→ Objective: Rewrite the material from the line with "Select the cemetery icon above Cimitero Nuovo" up to and including the line with "(x=178, y=347)", requests included, and give only those lines. In every answer, multiply each coordinate by 0.4 and round it to a whole number, rounding halves up.

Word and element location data

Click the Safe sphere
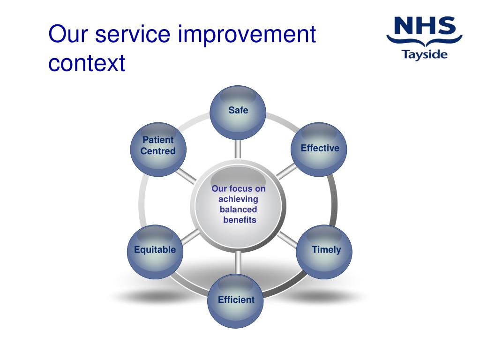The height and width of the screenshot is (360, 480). tap(238, 112)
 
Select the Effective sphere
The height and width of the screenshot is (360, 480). tap(319, 150)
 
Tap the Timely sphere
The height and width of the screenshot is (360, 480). tap(324, 252)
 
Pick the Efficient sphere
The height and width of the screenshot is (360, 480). tap(235, 301)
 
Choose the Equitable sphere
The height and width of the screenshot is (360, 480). tap(155, 252)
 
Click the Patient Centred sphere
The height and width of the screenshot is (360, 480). tap(158, 150)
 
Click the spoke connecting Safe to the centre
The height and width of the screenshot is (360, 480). tap(238, 150)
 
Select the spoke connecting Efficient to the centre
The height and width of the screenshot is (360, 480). tap(238, 262)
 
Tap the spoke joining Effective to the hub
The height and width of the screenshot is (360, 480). tap(286, 171)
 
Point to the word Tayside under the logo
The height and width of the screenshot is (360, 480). tap(425, 55)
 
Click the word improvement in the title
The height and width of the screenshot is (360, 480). tap(247, 34)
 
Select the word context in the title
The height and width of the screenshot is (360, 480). tap(87, 63)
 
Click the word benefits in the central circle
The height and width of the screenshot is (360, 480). tap(240, 220)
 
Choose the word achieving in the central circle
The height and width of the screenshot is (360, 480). tap(238, 199)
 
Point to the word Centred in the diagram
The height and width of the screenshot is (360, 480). tap(158, 151)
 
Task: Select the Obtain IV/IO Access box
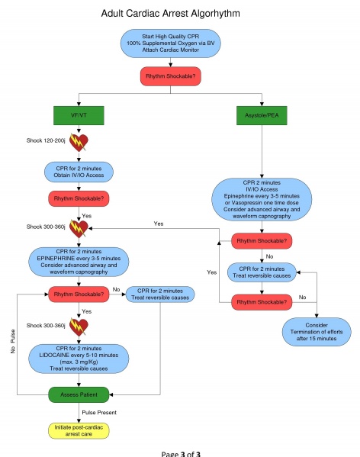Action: (x=80, y=172)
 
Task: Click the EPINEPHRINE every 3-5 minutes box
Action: (x=80, y=260)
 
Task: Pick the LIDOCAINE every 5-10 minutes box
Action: (x=80, y=358)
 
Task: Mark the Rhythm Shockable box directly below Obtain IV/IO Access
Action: (x=80, y=198)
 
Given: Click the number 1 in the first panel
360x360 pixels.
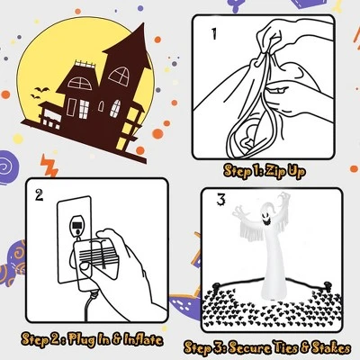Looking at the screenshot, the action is tap(214, 34).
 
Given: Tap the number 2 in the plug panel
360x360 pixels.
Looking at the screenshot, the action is tap(39, 195).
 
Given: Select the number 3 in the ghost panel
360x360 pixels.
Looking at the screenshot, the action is tap(220, 200).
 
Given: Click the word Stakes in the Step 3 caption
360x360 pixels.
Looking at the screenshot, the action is tap(331, 348).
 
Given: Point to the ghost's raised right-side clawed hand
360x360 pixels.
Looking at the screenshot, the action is tap(284, 201).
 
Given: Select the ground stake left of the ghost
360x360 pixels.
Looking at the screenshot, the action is tap(216, 287).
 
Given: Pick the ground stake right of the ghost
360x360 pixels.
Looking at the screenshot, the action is tap(327, 285).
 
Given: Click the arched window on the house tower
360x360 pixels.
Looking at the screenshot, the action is tap(119, 75).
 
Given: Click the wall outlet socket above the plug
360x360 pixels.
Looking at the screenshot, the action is tap(77, 225).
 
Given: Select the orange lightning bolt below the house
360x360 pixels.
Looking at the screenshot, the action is tap(50, 166).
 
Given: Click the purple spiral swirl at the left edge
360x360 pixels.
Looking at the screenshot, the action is tap(8, 166).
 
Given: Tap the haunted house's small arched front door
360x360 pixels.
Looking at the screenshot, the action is tap(102, 106).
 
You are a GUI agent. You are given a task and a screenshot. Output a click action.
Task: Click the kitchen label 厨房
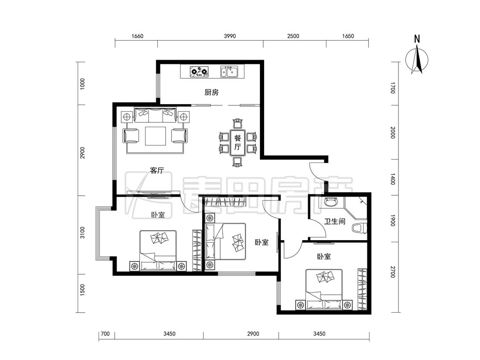point(212,92)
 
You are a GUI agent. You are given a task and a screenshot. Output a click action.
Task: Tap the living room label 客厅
point(157,170)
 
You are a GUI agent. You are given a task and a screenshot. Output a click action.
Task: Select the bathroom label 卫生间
point(335,221)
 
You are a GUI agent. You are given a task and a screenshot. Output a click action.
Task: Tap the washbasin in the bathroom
point(331,202)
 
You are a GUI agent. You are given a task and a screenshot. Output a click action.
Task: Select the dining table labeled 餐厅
point(238,142)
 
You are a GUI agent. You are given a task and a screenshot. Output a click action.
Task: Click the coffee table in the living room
point(155,136)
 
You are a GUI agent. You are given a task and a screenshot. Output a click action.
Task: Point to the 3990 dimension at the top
point(230,36)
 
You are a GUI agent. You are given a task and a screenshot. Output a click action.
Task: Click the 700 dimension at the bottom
point(105,334)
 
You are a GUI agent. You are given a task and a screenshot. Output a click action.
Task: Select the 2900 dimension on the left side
point(82,153)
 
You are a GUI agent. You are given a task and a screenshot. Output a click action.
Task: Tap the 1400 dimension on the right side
point(393,179)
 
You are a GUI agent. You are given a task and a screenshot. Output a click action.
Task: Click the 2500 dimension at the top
point(293,36)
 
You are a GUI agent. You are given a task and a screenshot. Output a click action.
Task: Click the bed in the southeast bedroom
point(324,289)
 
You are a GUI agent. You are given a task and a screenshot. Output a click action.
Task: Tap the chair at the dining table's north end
point(238,123)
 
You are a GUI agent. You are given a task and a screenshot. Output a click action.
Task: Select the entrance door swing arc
point(315,177)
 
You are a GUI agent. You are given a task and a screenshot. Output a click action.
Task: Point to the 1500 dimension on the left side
point(82,290)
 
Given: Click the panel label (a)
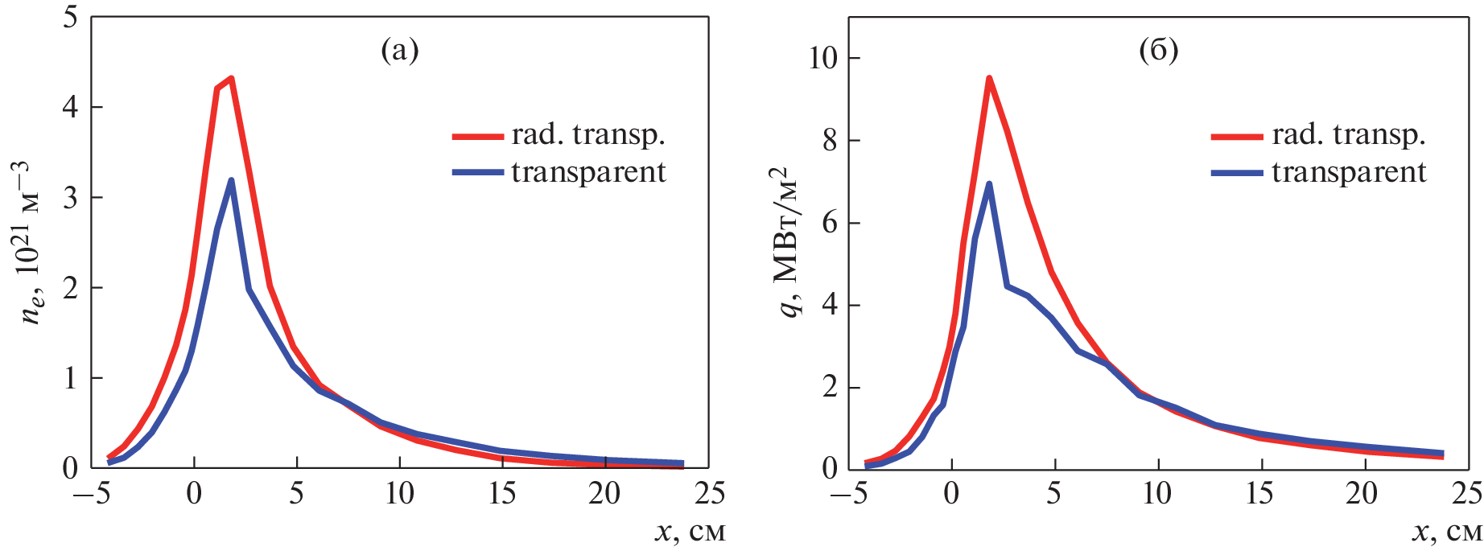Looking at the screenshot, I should point(399,51).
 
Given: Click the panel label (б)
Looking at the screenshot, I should point(1159,51).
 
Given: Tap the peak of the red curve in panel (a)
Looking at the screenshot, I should point(231,79).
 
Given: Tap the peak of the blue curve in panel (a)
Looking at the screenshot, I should point(232,181).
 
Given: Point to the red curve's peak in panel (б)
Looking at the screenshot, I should point(989,78).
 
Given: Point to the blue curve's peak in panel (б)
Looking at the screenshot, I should point(989,184).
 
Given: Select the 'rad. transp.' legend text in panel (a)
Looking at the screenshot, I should point(588,134).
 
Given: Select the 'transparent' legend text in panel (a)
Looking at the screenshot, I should point(588,172).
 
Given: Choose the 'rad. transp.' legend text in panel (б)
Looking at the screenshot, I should point(1349,134).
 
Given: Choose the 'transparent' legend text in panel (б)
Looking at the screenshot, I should point(1349,172).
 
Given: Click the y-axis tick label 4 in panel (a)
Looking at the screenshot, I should point(71,107).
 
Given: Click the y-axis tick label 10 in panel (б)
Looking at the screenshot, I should point(822,58).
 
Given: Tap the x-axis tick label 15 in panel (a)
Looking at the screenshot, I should point(502,493).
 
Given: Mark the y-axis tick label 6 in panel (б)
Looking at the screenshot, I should point(830,223).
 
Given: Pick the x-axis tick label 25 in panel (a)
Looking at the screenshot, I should point(709,493).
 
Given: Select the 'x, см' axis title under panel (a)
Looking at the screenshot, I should point(690,532).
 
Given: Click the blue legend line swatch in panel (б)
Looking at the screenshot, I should point(1237,172).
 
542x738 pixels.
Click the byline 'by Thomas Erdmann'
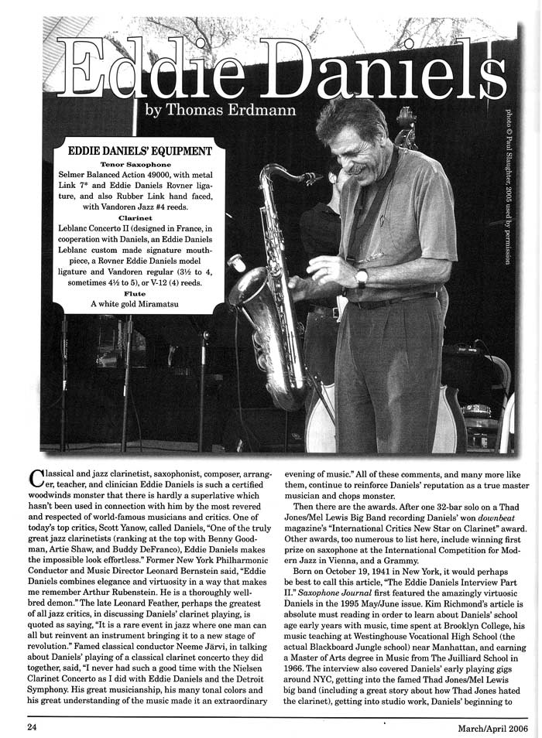coord(220,110)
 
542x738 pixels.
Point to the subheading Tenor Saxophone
coord(140,165)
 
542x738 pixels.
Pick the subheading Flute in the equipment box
coord(140,294)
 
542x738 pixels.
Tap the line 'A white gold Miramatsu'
coord(140,305)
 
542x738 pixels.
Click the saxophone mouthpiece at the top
coord(310,179)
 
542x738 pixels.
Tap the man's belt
coord(395,300)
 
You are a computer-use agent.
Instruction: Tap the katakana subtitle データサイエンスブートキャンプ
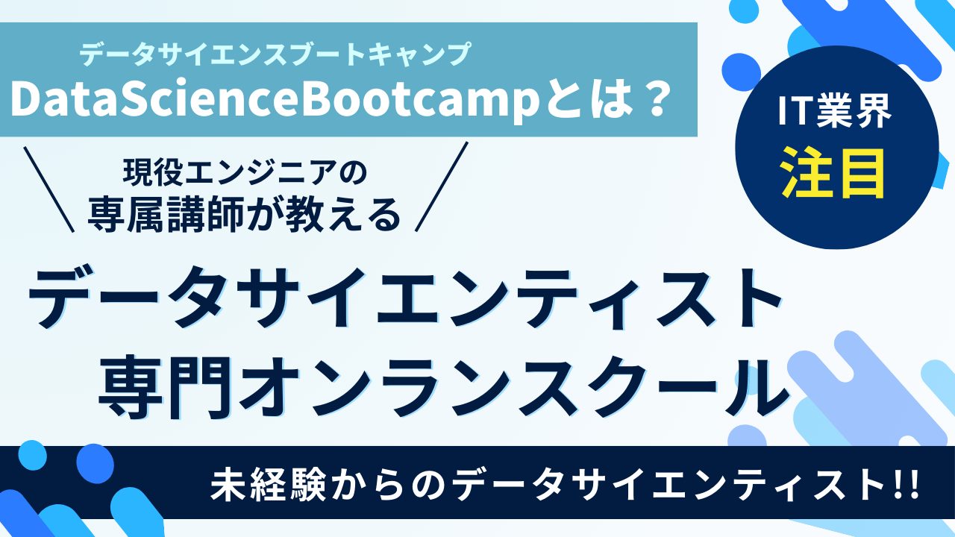(x=275, y=54)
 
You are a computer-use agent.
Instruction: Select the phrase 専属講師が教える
(x=245, y=216)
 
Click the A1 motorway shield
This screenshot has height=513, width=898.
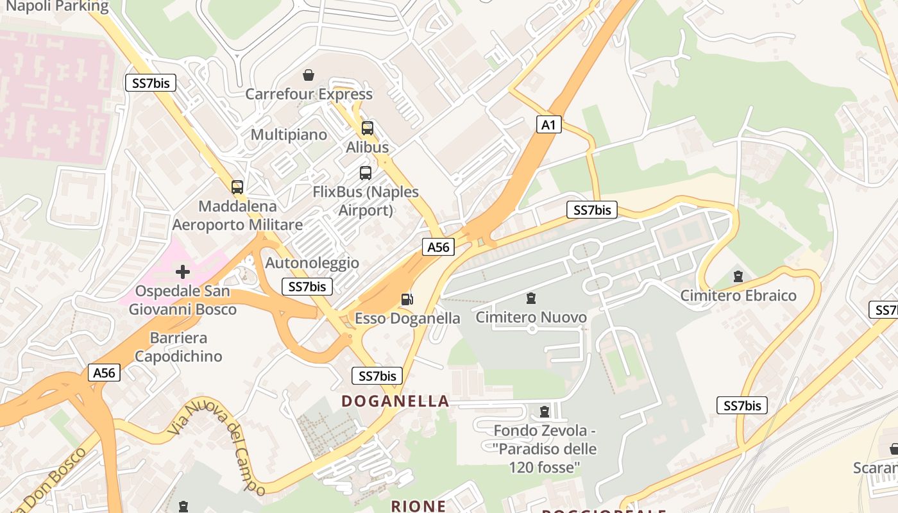(x=548, y=124)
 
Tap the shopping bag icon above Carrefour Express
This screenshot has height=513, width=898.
(x=309, y=76)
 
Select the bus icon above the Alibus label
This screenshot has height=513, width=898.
(x=368, y=128)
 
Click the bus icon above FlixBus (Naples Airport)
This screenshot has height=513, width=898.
(x=365, y=173)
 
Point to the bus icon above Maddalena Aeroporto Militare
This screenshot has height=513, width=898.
(x=237, y=187)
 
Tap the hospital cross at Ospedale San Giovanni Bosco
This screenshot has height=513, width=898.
(x=183, y=272)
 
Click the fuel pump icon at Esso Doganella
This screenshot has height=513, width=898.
(x=406, y=299)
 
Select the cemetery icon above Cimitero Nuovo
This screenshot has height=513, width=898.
(x=531, y=298)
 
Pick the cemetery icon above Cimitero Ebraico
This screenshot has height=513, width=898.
(x=738, y=276)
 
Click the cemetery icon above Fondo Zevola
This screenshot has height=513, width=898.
(x=545, y=411)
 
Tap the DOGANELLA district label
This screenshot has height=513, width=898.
(x=395, y=401)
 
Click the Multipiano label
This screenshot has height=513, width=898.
(x=289, y=135)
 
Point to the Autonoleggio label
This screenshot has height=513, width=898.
(x=312, y=263)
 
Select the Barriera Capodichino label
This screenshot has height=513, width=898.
(x=178, y=347)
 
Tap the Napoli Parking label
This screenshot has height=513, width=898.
(x=55, y=6)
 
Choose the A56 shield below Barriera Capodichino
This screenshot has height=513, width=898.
(x=105, y=373)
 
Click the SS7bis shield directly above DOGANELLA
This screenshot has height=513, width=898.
(x=377, y=376)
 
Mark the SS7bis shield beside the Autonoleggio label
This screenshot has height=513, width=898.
(x=307, y=287)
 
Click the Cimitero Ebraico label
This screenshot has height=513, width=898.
(x=738, y=296)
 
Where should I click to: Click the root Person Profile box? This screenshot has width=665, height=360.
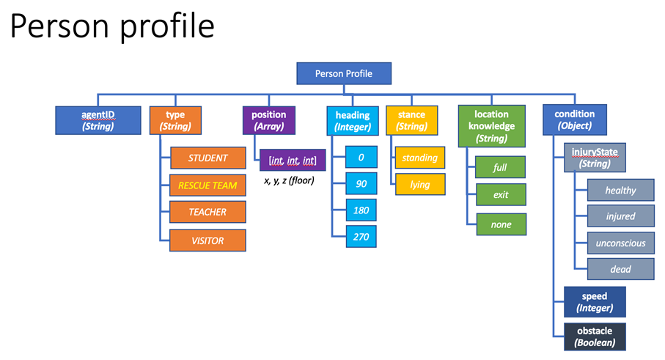tap(343, 73)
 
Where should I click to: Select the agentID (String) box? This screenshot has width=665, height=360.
tap(97, 120)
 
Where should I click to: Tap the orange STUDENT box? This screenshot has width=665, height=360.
tap(207, 158)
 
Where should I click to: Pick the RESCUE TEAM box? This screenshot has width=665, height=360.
tap(207, 185)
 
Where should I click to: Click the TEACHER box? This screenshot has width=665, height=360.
tap(207, 213)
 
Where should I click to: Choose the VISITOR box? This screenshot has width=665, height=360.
tap(207, 240)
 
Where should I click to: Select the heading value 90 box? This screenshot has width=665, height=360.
tap(361, 184)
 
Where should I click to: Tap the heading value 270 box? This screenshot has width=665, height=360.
tap(361, 236)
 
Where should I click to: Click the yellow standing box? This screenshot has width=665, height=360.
tap(419, 158)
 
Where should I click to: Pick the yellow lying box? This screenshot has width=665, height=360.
tap(419, 185)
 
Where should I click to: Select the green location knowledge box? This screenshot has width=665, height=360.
tap(491, 125)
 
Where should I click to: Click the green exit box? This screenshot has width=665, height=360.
tap(500, 196)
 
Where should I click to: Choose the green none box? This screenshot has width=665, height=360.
tap(500, 224)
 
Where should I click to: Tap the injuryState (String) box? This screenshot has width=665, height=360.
tap(595, 158)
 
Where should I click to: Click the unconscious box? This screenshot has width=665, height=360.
tap(620, 243)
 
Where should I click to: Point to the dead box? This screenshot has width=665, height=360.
tap(620, 269)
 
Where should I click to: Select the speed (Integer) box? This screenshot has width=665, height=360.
tap(595, 302)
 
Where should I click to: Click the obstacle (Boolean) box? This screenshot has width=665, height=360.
tap(595, 336)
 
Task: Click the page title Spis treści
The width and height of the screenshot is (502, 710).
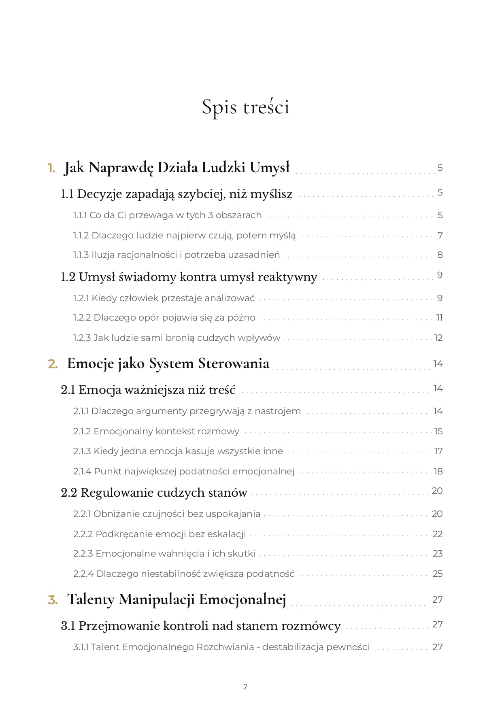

→ Full response:
Select the cemetery icon above Cimitero Nuovo
This screenshot has height=513, width=898.
(x=212, y=119)
 
Pick the cemetery icon above Cimitero Ebraico
This screenshot has height=513, width=898.
(x=295, y=110)
 
Click the cemetery icon above Fondo Zevola
This screenshot has height=513, width=898.
(x=218, y=164)
 
Tap the DOGANELLA district label
This screenshot has height=513, width=898.
(x=158, y=160)
 
Click the Multipiano label
This screenshot has height=513, width=898.
(x=116, y=54)
 
Point to the Autonoleggio label
This screenshot has height=513, width=898.
(x=125, y=105)
 
Select the Barriera Capodichino label
This screenshot has height=513, width=898.
(x=71, y=139)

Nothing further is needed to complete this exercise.